Unfortunately, parents may have to get comfortable being bad guys. Covid-19 isn’t going away soon and the need to tell your kids no won’t disappear when it does. With America lagging the world on childcare, parental leave, and children’s health care, American parents were on their own before COVID-19. Lockdown only made it easier to see.

For a long time, parents have been frogs swimming in water rising so gradually in temperature, we had no idea we were being cooked until it reached a boil. Everything seemed normal from day-to-day. But over time, middle class wages stagnated while the cost of living increased. Dual income households became the norm. With both parents working, work increasingly interfered with family life and family life increasingly interfered with work.

Sure, it’s stressful to be stuck in lockdown with our kids. But just wait until parents have to go back to work and figure out what to do then. As a research investigative story from the Hechinger Report warned, our patchwork childcare system may be about to shatter. The older relatives we once relied on for free babysitting are at high risk. Ninety percent of the country’s childcare centers are privately owned. They’re expensive to run and, despite their considerable expense, difficult to make a profit from. Many childcare centers were on edge before lockdown. When furloughed, laid off or remote working parents are ready to return to their worksites, the places they trusted to care for their kids may be long gone.

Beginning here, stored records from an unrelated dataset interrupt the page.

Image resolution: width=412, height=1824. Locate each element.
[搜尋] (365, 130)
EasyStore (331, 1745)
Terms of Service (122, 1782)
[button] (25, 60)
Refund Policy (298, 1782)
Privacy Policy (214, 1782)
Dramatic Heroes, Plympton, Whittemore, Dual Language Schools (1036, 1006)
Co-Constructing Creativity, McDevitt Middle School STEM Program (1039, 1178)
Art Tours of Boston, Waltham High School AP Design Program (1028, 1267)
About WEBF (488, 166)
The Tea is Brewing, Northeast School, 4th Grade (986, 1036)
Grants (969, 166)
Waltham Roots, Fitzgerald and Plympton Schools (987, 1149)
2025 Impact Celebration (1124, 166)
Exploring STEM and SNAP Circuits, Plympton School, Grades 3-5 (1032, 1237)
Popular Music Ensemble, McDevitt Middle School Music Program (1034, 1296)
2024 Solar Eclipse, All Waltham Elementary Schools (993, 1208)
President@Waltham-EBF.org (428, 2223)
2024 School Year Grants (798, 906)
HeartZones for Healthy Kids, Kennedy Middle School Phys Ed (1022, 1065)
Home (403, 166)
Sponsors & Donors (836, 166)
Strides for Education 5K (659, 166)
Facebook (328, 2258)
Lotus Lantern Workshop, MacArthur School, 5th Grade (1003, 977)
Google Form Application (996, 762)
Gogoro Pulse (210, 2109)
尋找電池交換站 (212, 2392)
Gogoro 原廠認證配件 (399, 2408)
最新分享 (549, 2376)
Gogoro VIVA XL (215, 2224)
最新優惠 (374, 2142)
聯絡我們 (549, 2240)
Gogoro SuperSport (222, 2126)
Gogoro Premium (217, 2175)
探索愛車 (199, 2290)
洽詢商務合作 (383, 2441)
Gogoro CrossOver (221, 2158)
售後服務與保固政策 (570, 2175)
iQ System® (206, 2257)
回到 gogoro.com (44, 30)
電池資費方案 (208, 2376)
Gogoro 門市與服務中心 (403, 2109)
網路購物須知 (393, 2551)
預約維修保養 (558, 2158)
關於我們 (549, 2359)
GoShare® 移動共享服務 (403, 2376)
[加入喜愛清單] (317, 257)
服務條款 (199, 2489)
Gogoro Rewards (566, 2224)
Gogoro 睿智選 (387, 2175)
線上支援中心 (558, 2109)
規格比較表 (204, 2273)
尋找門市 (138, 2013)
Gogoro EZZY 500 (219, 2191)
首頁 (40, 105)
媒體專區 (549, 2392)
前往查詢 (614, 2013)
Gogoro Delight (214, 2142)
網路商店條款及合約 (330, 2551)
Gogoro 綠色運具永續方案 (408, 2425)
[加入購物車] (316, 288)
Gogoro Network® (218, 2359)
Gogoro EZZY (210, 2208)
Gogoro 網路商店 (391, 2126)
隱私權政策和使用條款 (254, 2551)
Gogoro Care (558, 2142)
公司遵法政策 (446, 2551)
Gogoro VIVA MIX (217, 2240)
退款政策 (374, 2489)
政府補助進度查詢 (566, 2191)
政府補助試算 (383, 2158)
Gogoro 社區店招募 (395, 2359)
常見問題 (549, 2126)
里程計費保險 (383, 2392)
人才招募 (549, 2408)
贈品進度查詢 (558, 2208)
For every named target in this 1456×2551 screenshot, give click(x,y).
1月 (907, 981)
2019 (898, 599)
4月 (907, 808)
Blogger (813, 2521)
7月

This places parents in an even more precarious situation and affirms their role as the perpetual bad guy, the constant naysayer. It’s not a role we ever wanted, but it’s a role our children need us to play. Will there be a time when I can say yes to my daughter’s simple request for a popsicle from the ice cream truck? Yes. But now is not that time. When is that time? I’ll know it when it arrives. I hope. It’ll be nice to be the good guy again.